ZIEL DER ÜBUNG:
Wiederhole den Textauszug über den Film „5 Fingers“ vollständig und unverändert.

TEXTAUSZUG:
........

5 Fingers (Der Fall Cicero) ~ USA 1952
Directed By: Joseph L. Mankiewicz

Ulysses Diello (James Mason), der Kammerdiener des britischen Botschafters (Walter Hampden) in der kriegsneutralen Türkei 1944, fasst einen gewaltigen Plan: Er will die im Tresor seines Arbeitgebers lagernden Geheimdokumente abfotografieren und ihren inhalt an die Deutschen verschachern, um sich selbst und seiner heimlichen Liebe, der verarmten Gräfin Staviska (Danielle Darrieux), mit dem Erlös ein unabhängiges Leben in Rio finanzieren zu können. Zunächst funktioniert Diellos Spiel fast reibungslos, doch als die Gräfin ihn hintergeht, verrät und sich mit dem zusammengeklaubten Vermögen in die Schweiz absetzt, ist Diello zu lebensgefährlicher Improvisation gezwungen...

........

GEGEBENE ZEILEN:
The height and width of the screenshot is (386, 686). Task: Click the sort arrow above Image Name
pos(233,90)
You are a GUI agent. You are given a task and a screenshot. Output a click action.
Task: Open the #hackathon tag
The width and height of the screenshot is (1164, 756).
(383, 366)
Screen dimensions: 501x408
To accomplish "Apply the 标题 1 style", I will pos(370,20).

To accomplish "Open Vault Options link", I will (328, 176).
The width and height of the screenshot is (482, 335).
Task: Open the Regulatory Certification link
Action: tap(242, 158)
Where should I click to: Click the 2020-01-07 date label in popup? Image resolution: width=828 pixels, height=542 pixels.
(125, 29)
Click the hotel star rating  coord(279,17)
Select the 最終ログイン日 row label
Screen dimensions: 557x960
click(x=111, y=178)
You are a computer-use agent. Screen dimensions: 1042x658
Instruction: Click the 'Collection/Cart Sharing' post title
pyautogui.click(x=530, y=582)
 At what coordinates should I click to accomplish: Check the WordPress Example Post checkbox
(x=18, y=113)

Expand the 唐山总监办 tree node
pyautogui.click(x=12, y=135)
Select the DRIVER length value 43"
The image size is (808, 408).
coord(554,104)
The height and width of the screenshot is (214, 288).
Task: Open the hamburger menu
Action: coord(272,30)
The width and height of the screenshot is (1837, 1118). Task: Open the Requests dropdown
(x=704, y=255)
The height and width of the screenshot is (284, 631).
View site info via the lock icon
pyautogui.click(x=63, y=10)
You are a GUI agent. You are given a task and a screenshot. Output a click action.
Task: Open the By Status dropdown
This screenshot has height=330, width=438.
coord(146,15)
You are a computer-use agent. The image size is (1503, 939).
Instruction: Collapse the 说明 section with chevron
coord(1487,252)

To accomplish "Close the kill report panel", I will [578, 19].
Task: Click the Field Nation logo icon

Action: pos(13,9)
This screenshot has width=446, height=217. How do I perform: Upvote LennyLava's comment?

........

MUSTERLÖSUNG:
5 Fingers (Der Fall Cicero) ~ USA 1952
Directed By: Joseph L. Mankiewicz

Ulysses Diello (James Mason), der Kammerdiener des britischen Botschafters (Walter Hampden) in der kriegsneutralen Türkei 1944, fasst einen gewaltigen Plan: Er will die im Tresor seines Arbeitgebers lagernden Geheimdokumente abfotografieren und ihren inhalt an die Deutschen verschachern, um sich selbst und seiner heimlichen Liebe, der verarmten Gräfin Staviska (Danielle Darrieux), mit dem Erlös ein unabhängiges Leben in Rio finanzieren zu können. Zunächst funktioniert Diellos Spiel fast reibungslos, doch als die Gräfin ihn hintergeht, verrät und sich mit dem zusammengeklaubten Vermögen in die Schweiz absetzt, ist Diello zu lebensgefährlicher Improvisation gezwungen...